> [EXTRAIT FOURNI]:
AU BONHEUR DE MORETTI (“Il Sol del’avvenire”) par Hugues Le Paige

Il y a des films que l’on regarde le sourire aux lèvres. Le sourire peut parfois être amer, mais le plus souvent il est jubilatoire, tendre, ironique. Il nous fait rêver. Il nous dit que l’utopie peut être vécue… grâce au cinéma. Dans ses films d’autofiction (Caro Diario, Aprile, pour les plus récents), jusqu’au bout des yeux, Nanni Moretti incarne ce sourire qui ne cache pas ses rites, ses obsessions et ses contradictions (1).
Et « Il sol de l’avvenire » (Vers un avenir radieux) va le plus loin possible dans la démarche «morettienne». Parce ce qu’il nous offre un hymne inégalé au cinéma, à la politique, à l’amour, à la vie dans un bouleversant désordre organisé.
Au bord de la rupture narrative, il nous mène sur la « corde raide » (comme le dit sa fille dans le film) pour toujours se rattraper et nous mener dans nos propres émotions.
« Il sol de l’avvenire » est sans doute le plus grand film de Moretti, le plus achevé dans la démarche de l’autofiction, mais aussi dans l’affirmation des « deux ou trois principes que l’on doit avoir dans la vie ».

Moretti se fond avec son double — Michele Apiccela — le héros de ses films précédents. Il s’appelle dorénavant Giovanni, dont Nanni est le diminutif, qui semble nous livrer son film testamentaire (on l’a beaucoup dit à juste titre).
À la fin du film, l’une des plus belles de l’histoire du cinéma, Moretti lui-même dans le dernier plan d’une parade fellinienne agite la main comme signe de l’au revoir.
Comme une magnifique cérémonie des adieux où l’on voit défiler tous ses comédiens et amis dont les visages sont alors l’expression de l’avenir radieux (et de toute son œuvre). Un grand moment de grâce cinématographique.
Le testament se fait aussi logiquement hommage. À Fellini d’abord, le maestro dei maestri. Tout dans « Il sol de l’avevnire » est reconnaissance au génie de Rimini. De la musique de Pietrosanti (qui fut un des adjoints de Nino Rotta), au cirque qui occupe une grande place dans le scénario en passant par les derniers plans de 8 1/2 sans oublier le tournage dans les décors du mythique Teatro 5 de Cineccita.
Moretti se revendique de cette école fellinienne qui, à travers mille films, nous raconte toujours et avec bonheur la même histoire, celle de l’homme, de ses doutes, ses amours et ses contradictions.[1] Mais il y a aussi la nécessité vitale de faire un signe à tous les autres qui ont compté dans la construction du cinéaste : Cassavettes, Demy, les Taviani, Scorcese…

Le scénario est déjà décalage. Giovanni veut nous raconter la confrontation du PCI avec la révolution hongroise de 1956. Quand les chars soviétiques écrasent un peuple et l’espoir du socialisme, une section locale, du PCI à Rome a invité un cirque hongrois à donner des représentations dans son quartier de Quatriciello. Alors débats, révoltes, divisions sont celles que le PCI a réellement affrontées. En 1956, le PCI a approuvé l’intervention soviétique après des débats intenses que n’avait connus aucun autre parti communiste.

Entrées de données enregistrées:
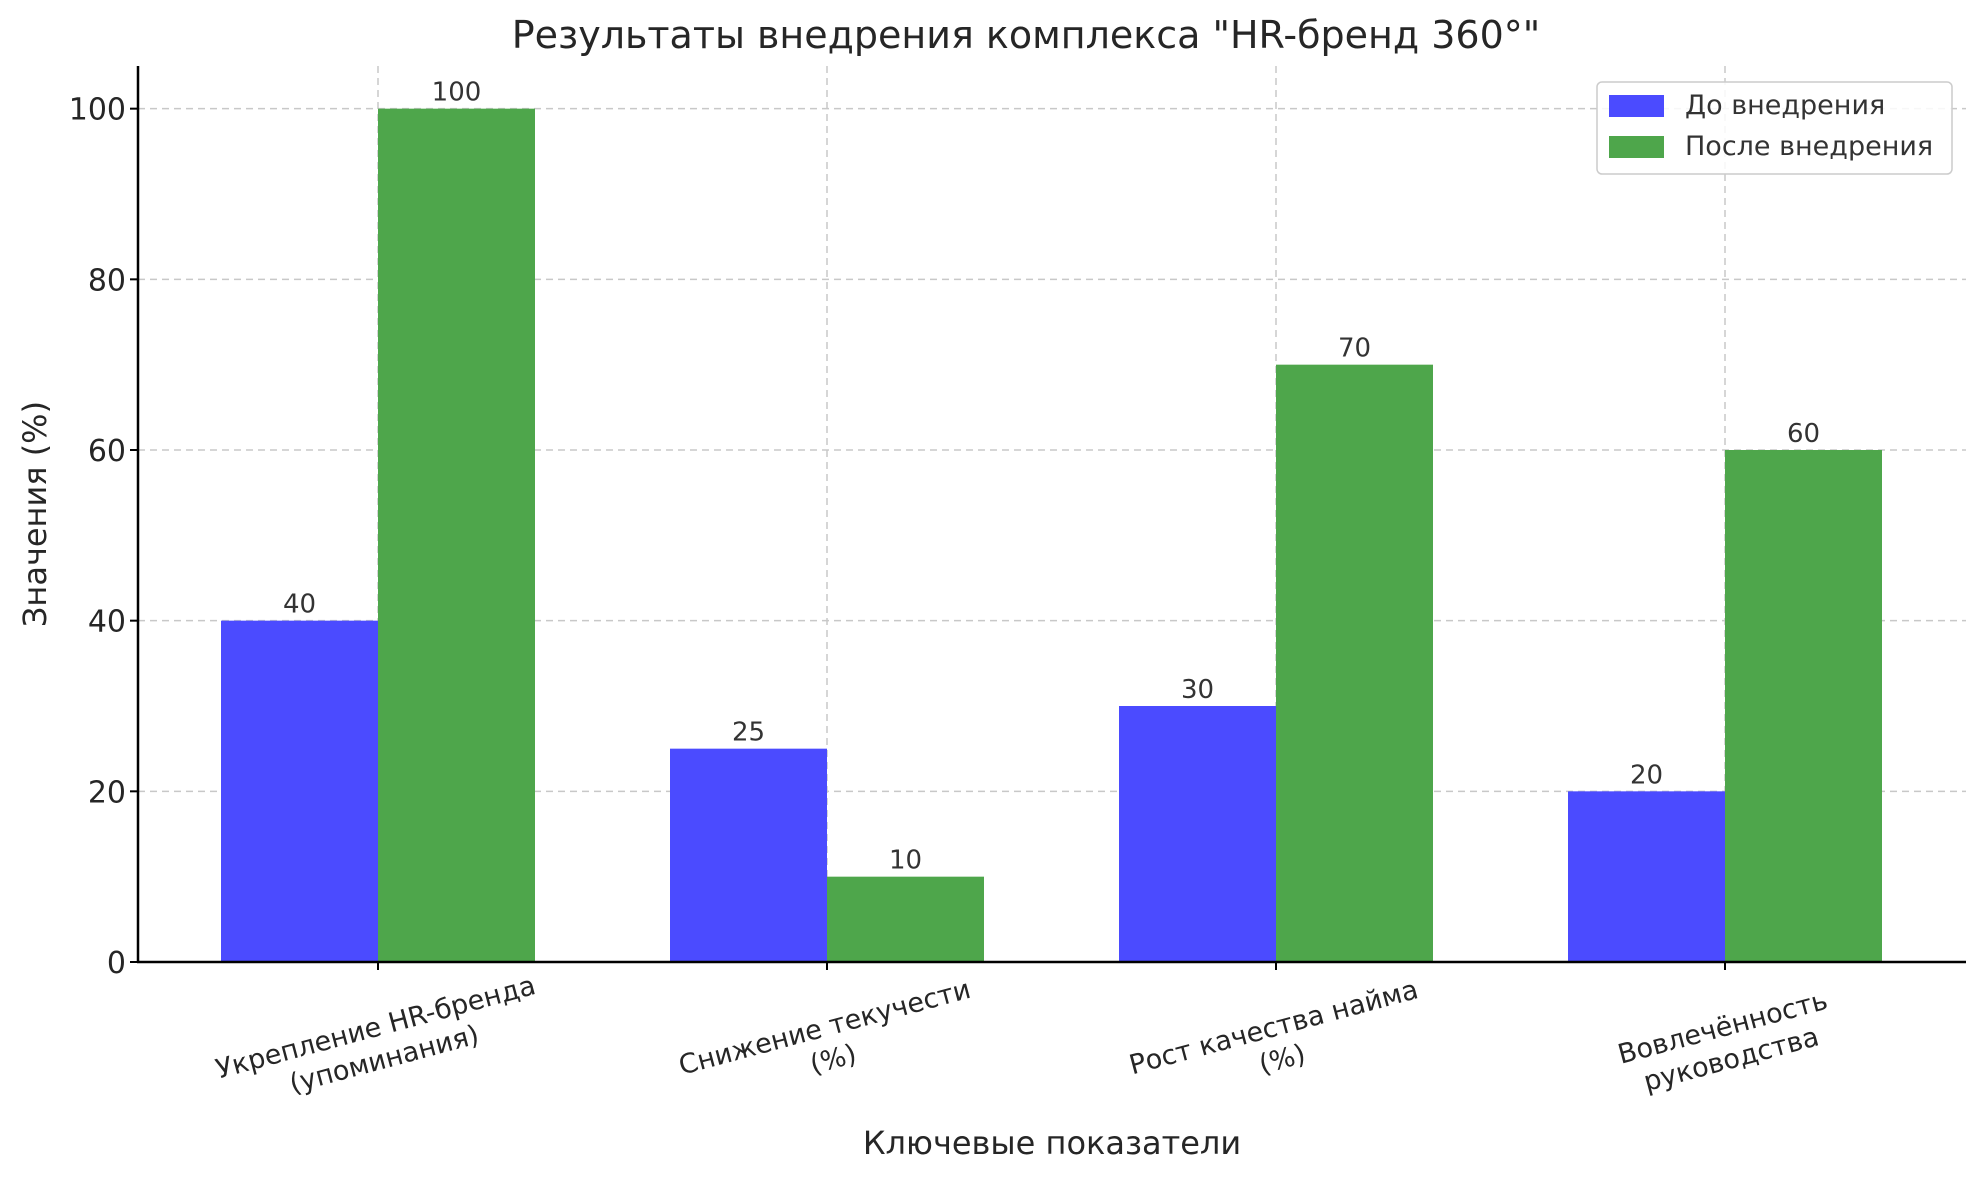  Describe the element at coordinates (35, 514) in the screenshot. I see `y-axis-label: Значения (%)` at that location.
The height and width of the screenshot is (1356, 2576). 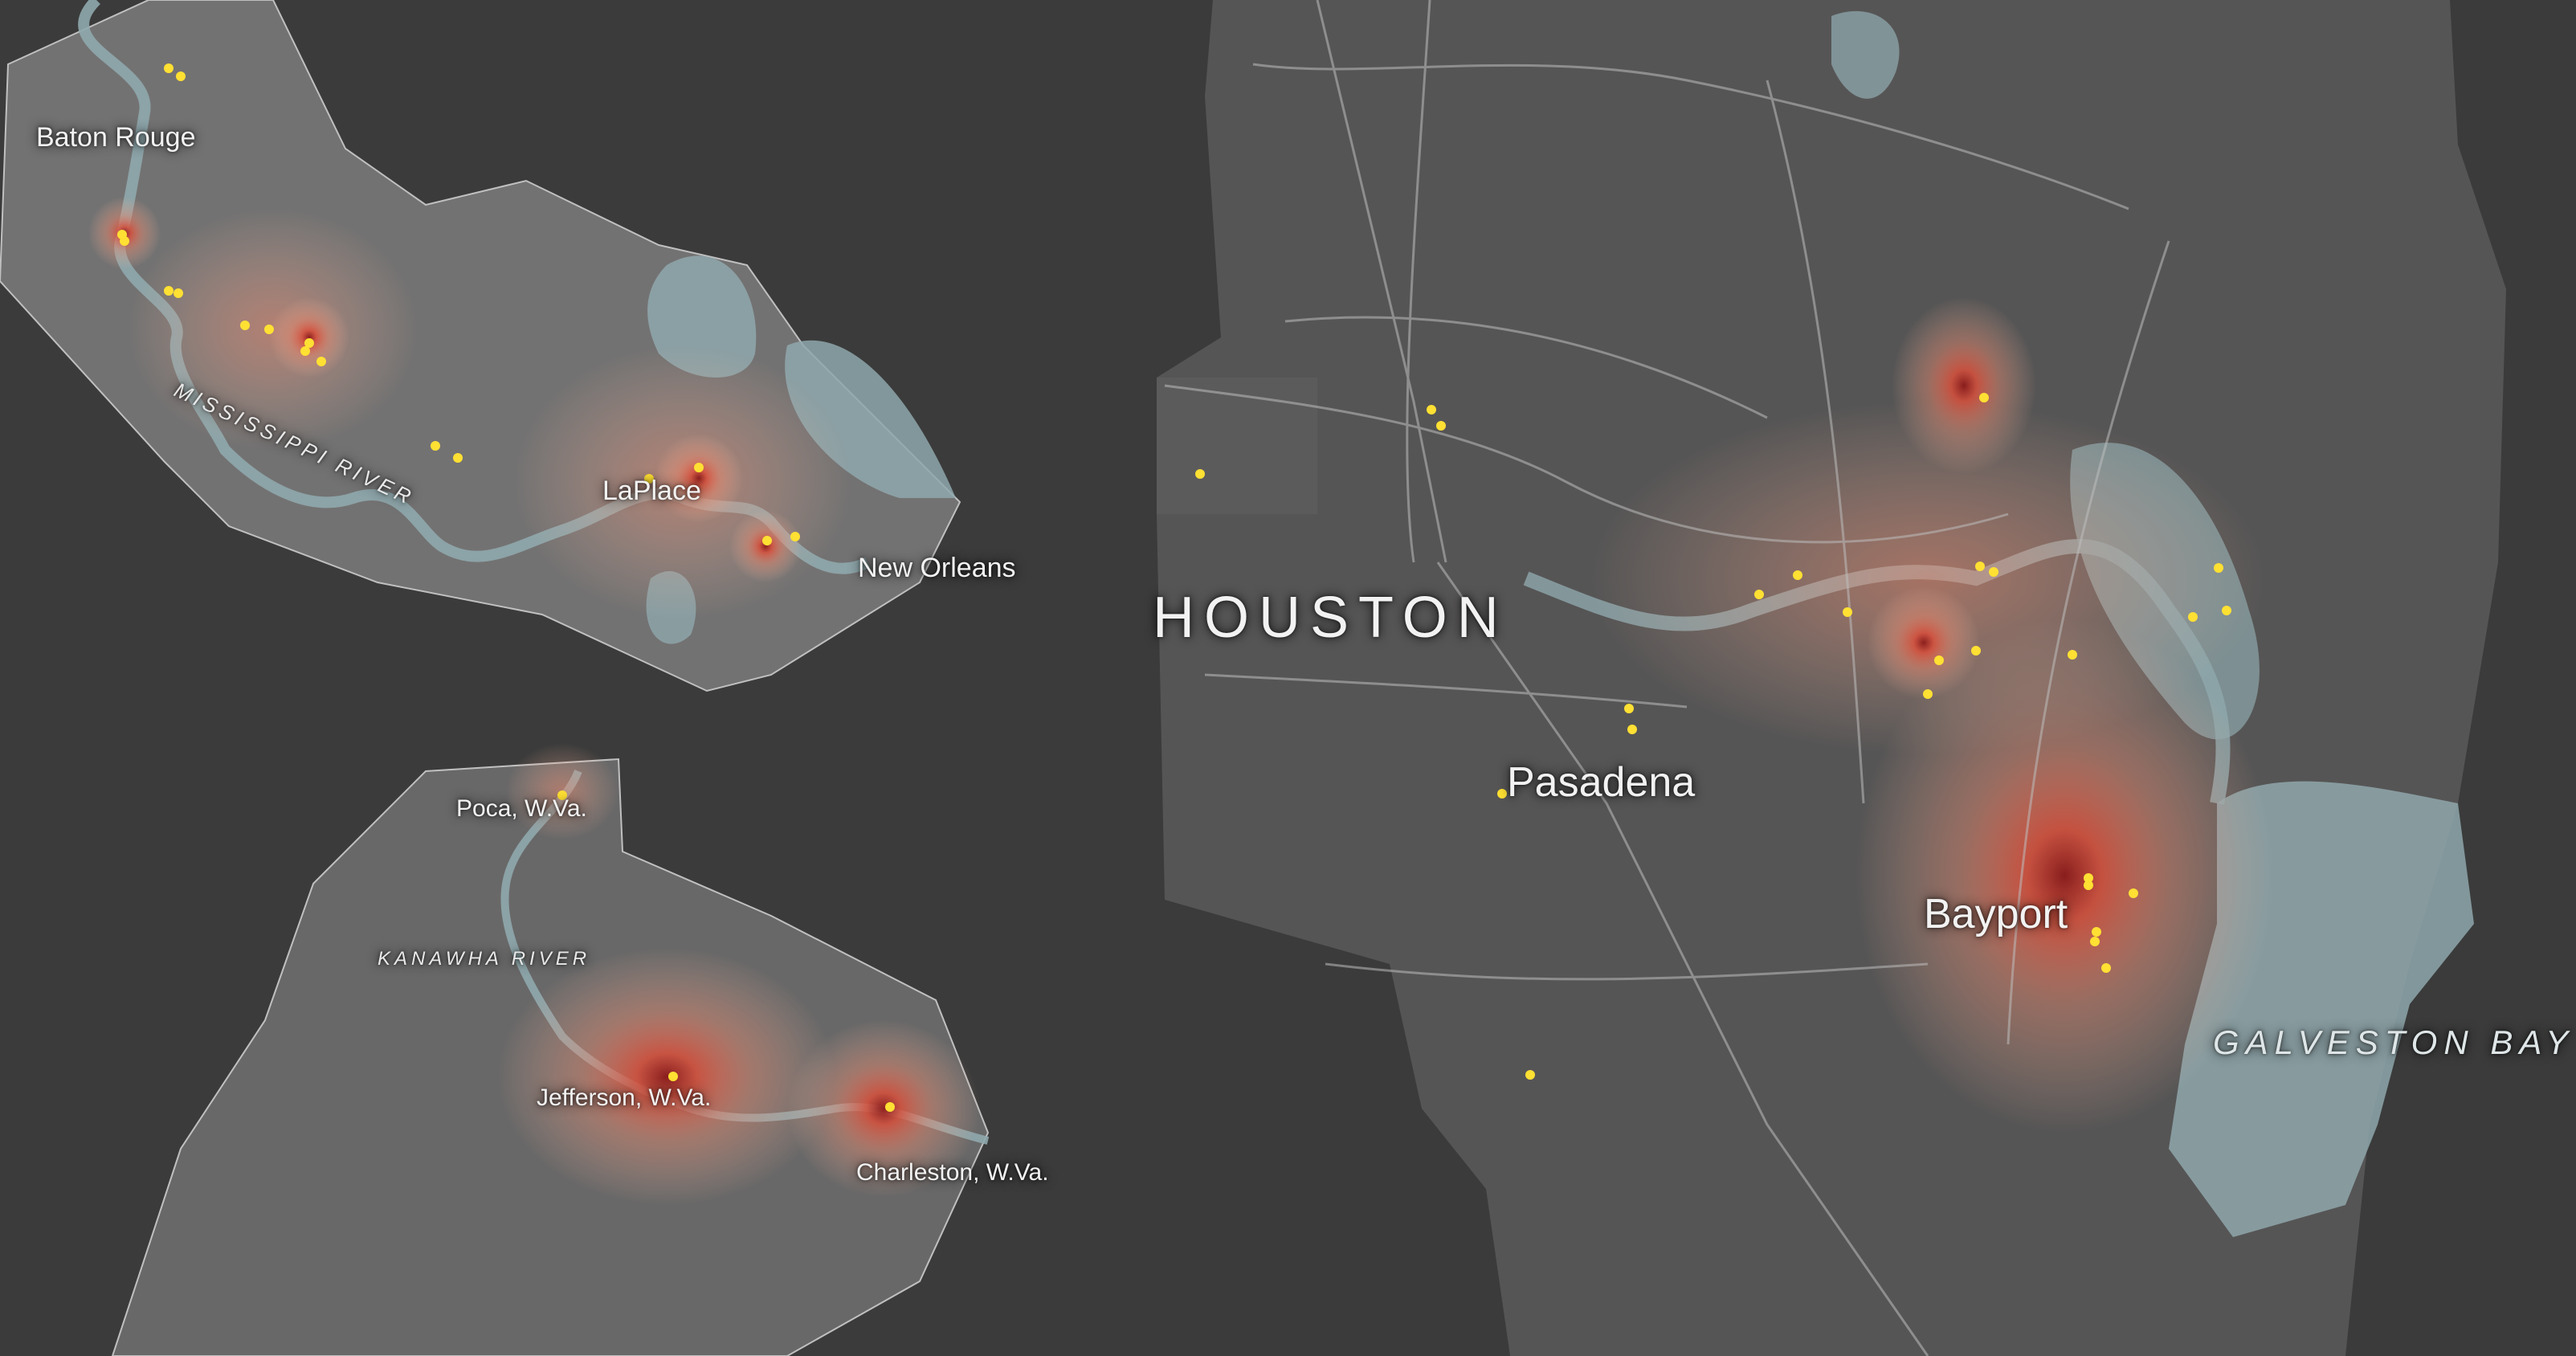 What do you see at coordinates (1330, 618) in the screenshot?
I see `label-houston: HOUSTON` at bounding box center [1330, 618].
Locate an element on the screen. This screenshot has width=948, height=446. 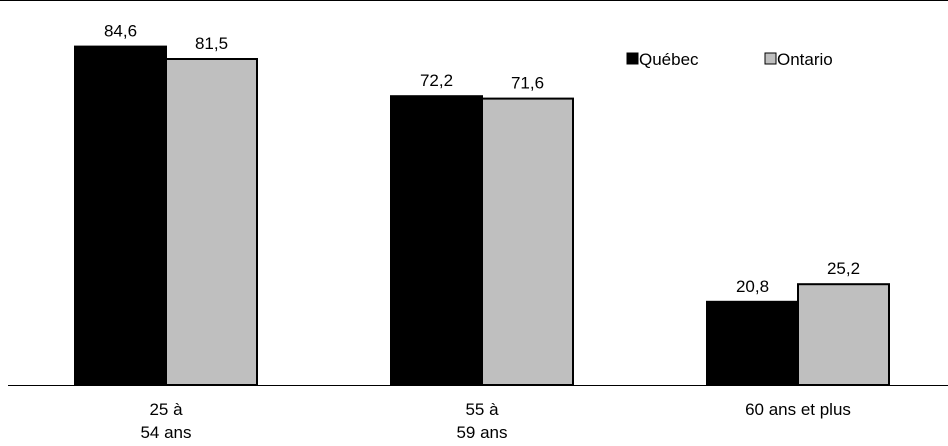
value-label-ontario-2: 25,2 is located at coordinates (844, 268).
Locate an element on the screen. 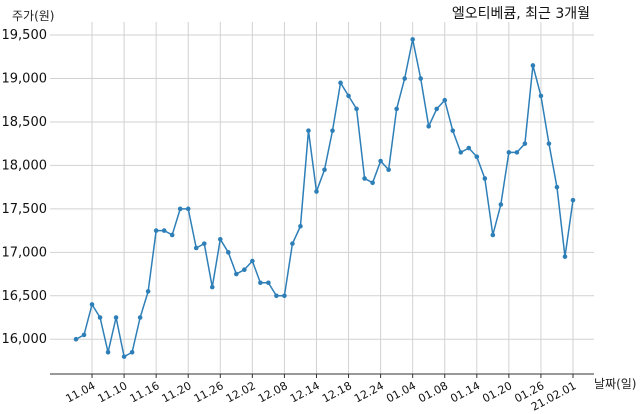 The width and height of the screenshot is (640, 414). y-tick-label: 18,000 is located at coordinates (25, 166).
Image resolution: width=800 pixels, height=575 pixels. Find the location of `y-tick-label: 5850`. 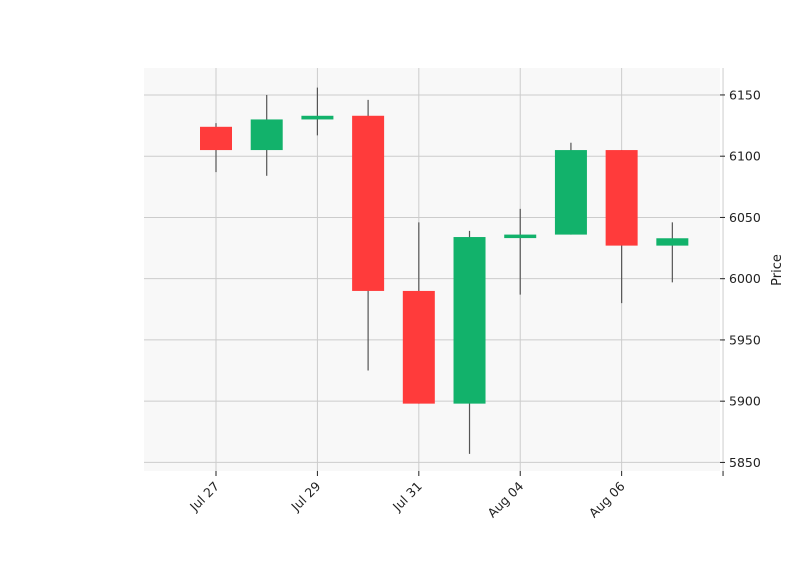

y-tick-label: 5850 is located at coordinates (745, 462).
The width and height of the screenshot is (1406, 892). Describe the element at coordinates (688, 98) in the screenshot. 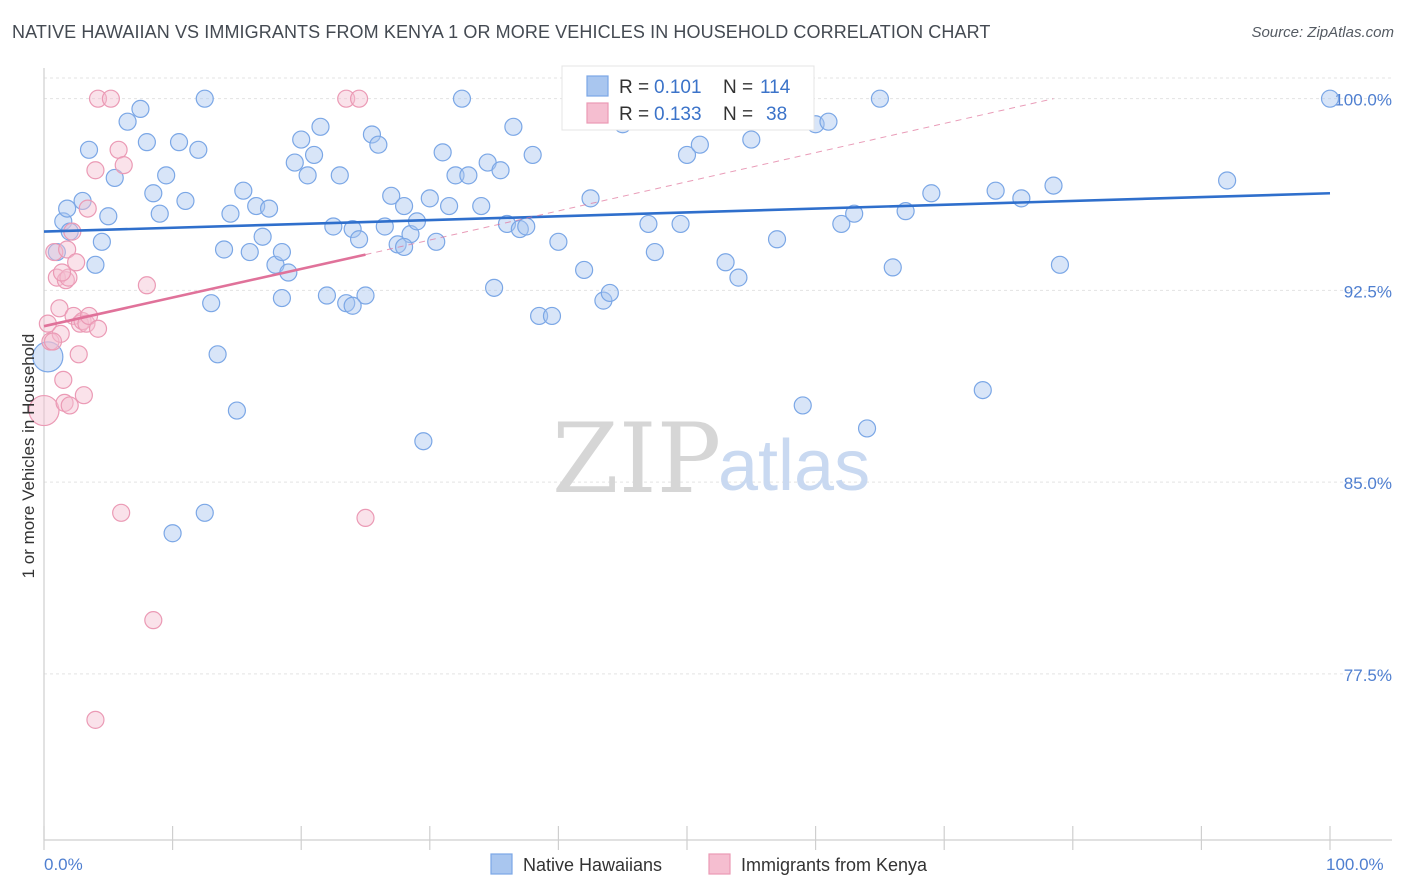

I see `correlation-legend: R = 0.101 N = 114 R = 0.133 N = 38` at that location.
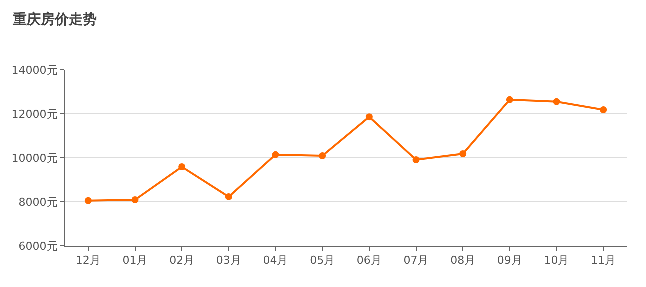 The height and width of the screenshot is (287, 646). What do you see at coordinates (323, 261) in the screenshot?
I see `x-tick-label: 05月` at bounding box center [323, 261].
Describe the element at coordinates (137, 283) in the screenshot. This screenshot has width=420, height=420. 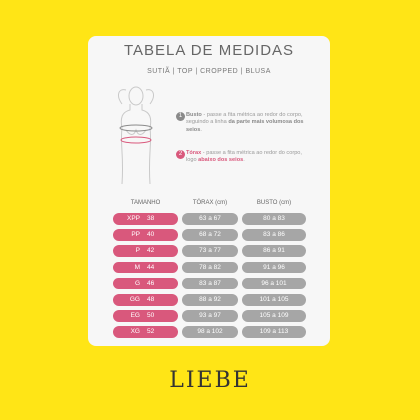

> [CONSIGNE A]:
Répondez à ces questions d'après l'extrait.
(i) Quel prénom porte désormais le double de Moretti dans le film ?
(ii) Dans quel quartier de Rome la section locale du PCI a-t-elle invité un cirque hongrois ?
(iii) Quelle position le PCI a-t-il prise en 1956 sur l'intervention soviétique ?
> [CONSIGNE B]:
Citez mot pour mot le passage de l'extrait qui commence par « AU BONHEUR DE » et se poursuit jusqu'à « ses contradictions (1). ».

> [CORRIGÉ A]:
(i) Giovanni, dont Nanni est le diminutif.
(ii) Quatriciello.
(iii) Il l'a approuvée.

> [CORRIGÉ B]:
AU BONHEUR DE MORETTI (“Il Sol del’avvenire”) par Hugues Le Paige

Il y a des films que l’on regarde le sourire aux lèvres. Le sourire peut parfois être amer, mais le plus souvent il est jubilatoire, tendre, ironique. Il nous fait rêver. Il nous dit que l’utopie peut être vécue… grâce au cinéma. Dans ses films d’autofiction (Caro Diario, Aprile, pour les plus récents), jusqu’au bout des yeux, Nanni Moretti incarne ce sourire qui ne cache pas ses rites, ses obsessions et ses contradictions (1).